3月20日(祝) 青い稲妻  -趣味・実用 - 鉄道-

d535.jpg 昨夕は幸便に仕事を作って大手町に赴くと産経ビル前広場にいきなり電車が据えられてあって驚く。よく見ると本物よりは幾分ずんぐりむっくりで好意的に捉えれば可愛らしい列車は、15日に開通した相互乗入先の地下鉄千代田線内を走行する小田急の新特急「青いロマンスカー」の宣伝告知用オブジェであった。
 大深度でない限り原則として道路河川等公有地の下部を走らざるを得ない地下鉄の構造上、駅近辺のみ土地を左右に拡げて通過退避設備を設けることは難しいから、旧新玉川線の如く予め桜新町駅前後でトンネルを上下に振って複々線用地を確保するといった荒業を用いない限り、優等列車の走行は難しい。
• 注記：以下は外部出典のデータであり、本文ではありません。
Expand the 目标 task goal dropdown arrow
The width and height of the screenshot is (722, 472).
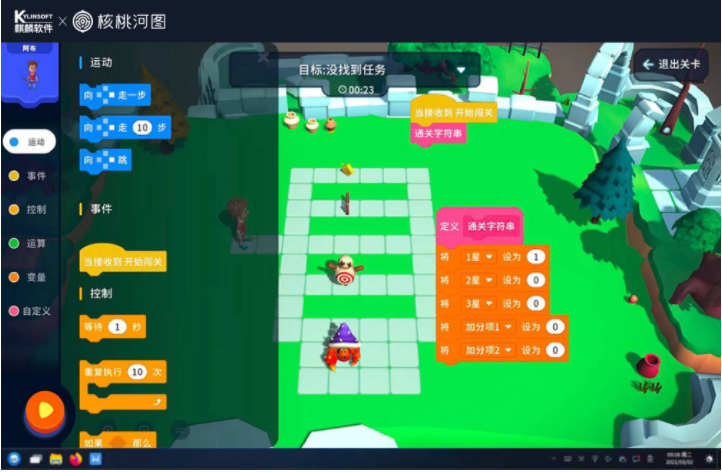pos(461,70)
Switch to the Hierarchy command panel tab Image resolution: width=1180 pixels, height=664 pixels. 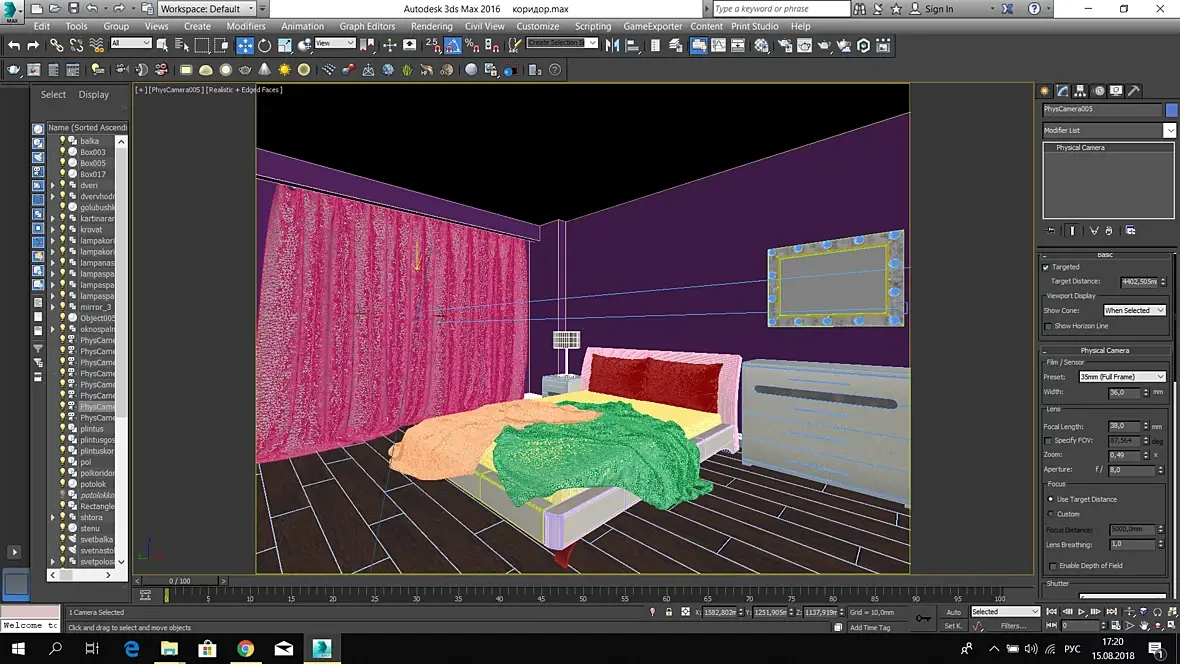click(x=1081, y=91)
勿論今般も千代田線の線増工事が行われた筈もないから、朝夕のみとはいえ青いロマンスカー新設にあたり難を極めたのはダイヤ作製だろう。ただ混雑する鈍行を大きく削減することは出来ないので、ゆったり座れるという特典はあったとしても恐らく所用時間は著しく短縮はされていないのではないか。
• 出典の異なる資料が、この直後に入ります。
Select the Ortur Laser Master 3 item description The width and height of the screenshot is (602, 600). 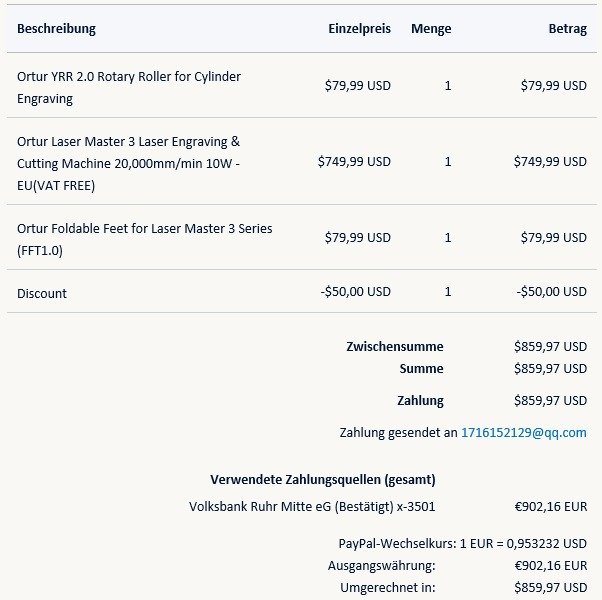[129, 163]
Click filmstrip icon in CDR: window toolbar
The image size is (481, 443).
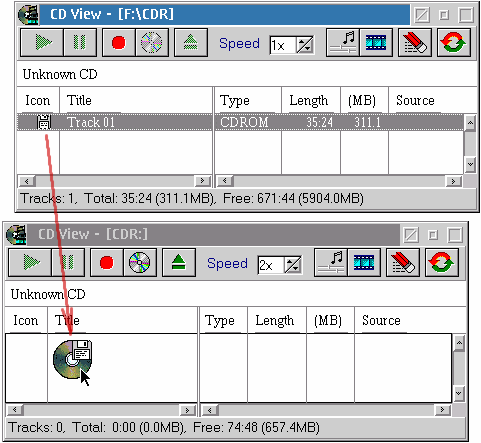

d536.jpg など連々と考えながら千代田線に降りてみると何たる幸運、間もなく当の青いロマンスカーがやって来るではないか。と言うのは公式見解で当然周到に時間読みをしてあったのだが、二重橋駅方面ホーム端に移動すれば、カメラ片手に明らかにフリークっぽさを醸し出す方々がチラホラ。流石に背広姿では一寸違和感がと一瞬の躊躇いはあったが、いざ電車が入線すると現に乗車しようとする人も偶々そこに居合わせた人もフラッシュ放列の嵐で、やはり男たるもの深層真理に於いては等しく電車に惹かれる心性を秘めているということかと得心した。
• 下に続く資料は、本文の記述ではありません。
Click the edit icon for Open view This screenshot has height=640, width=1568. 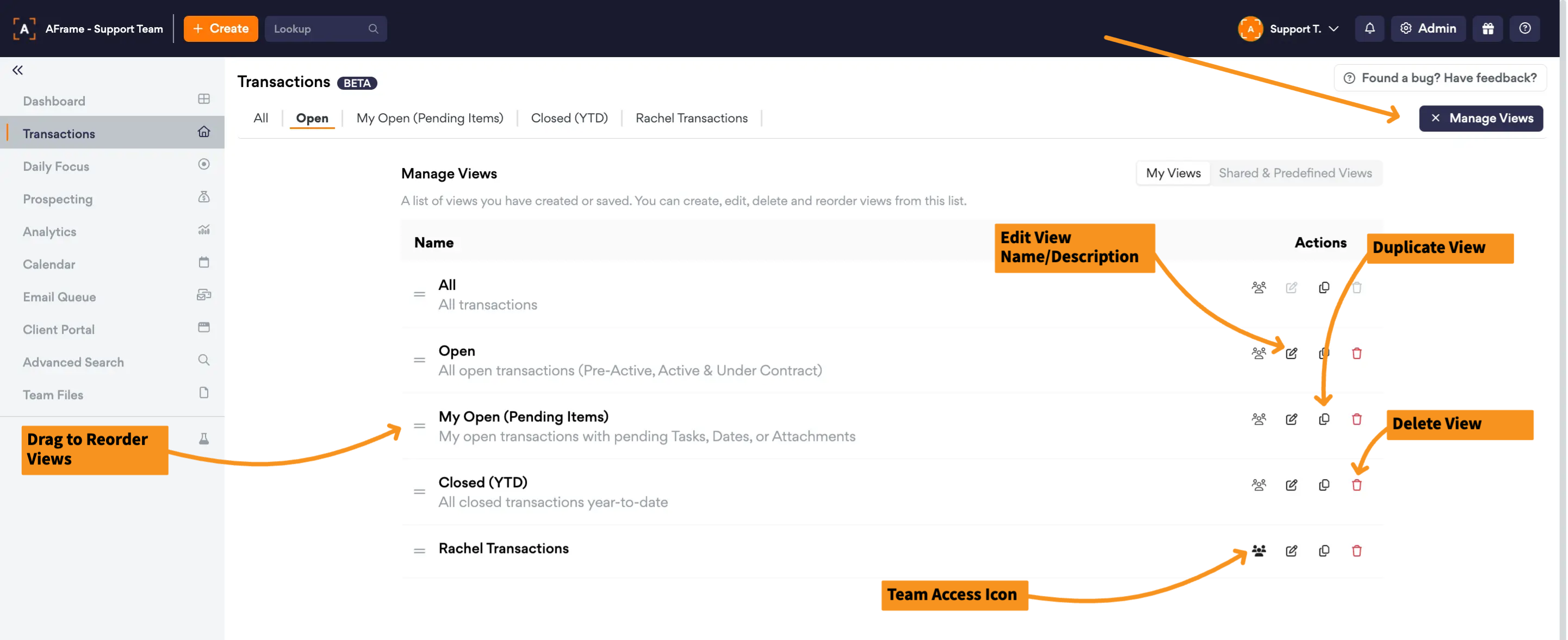click(1291, 353)
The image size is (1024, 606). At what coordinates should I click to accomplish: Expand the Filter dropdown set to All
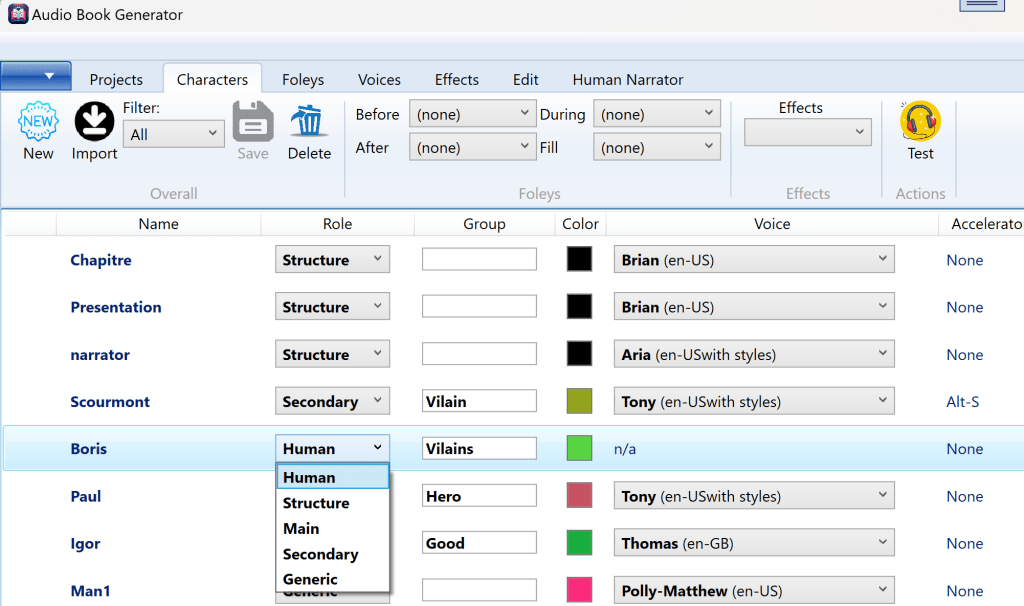click(174, 134)
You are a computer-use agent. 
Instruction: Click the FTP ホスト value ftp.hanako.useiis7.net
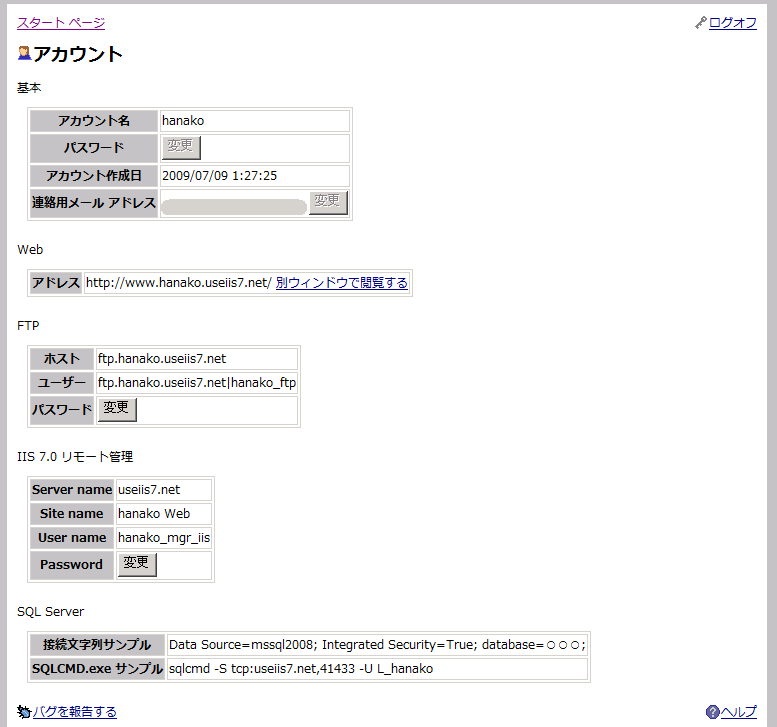[x=162, y=358]
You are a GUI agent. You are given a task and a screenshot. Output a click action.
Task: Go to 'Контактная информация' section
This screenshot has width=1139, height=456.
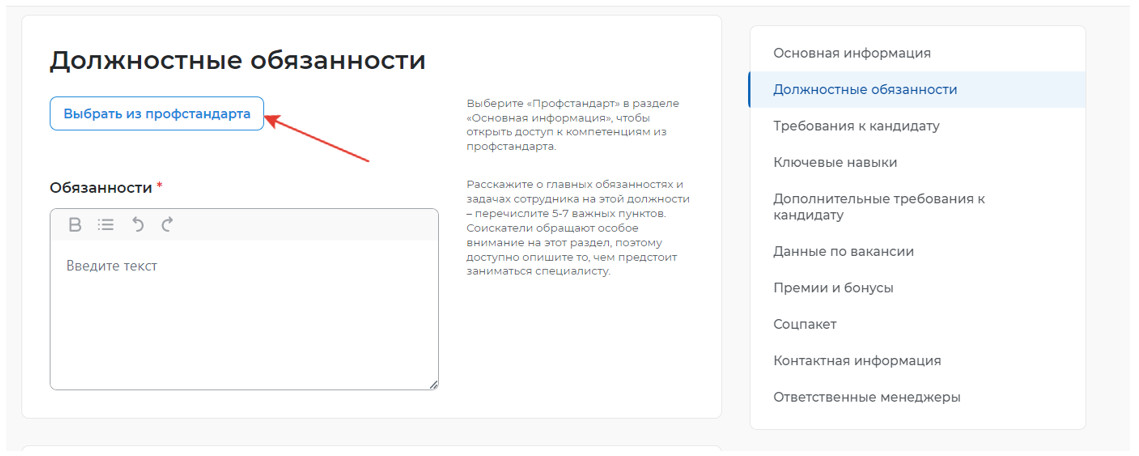coord(856,361)
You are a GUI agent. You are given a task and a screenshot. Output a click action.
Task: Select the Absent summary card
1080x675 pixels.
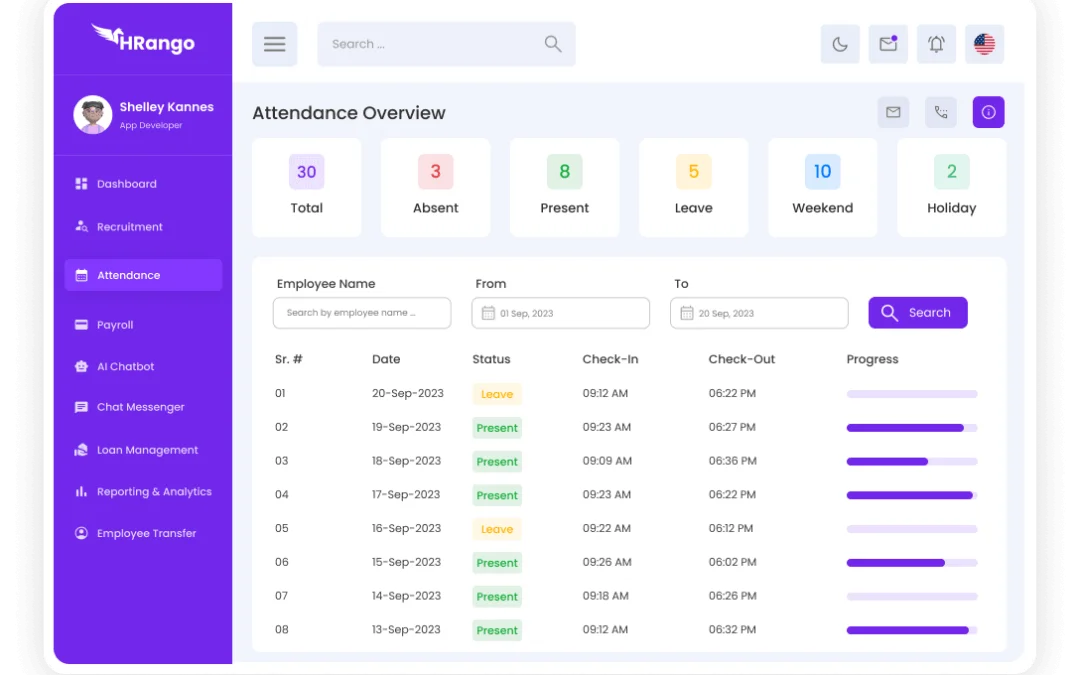coord(435,188)

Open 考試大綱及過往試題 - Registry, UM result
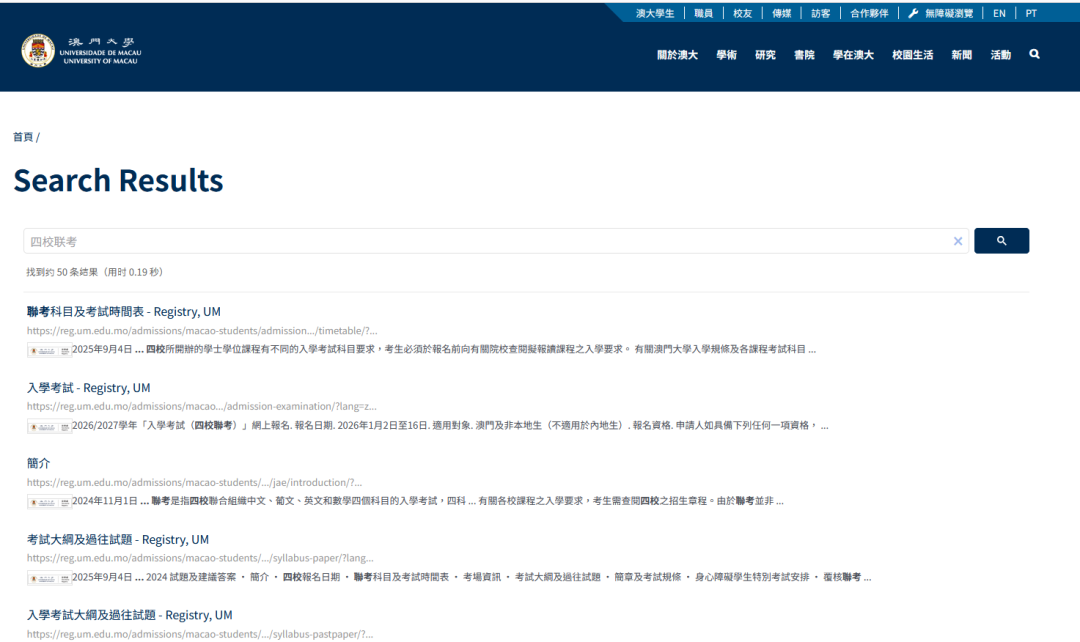(117, 540)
 なお全席指定のため冷やかし客を防止するためだろう、千代田線内のみの乗車は不可扱いとなっているので、どうしても試乗されたい方は成城学園前からお引き返し下さい。

 パ リーグ開幕、ダルビッシュはいきなり完封とはあっぱれである。元来の資質もあろうが21歳でこの風格は空恐ろしい。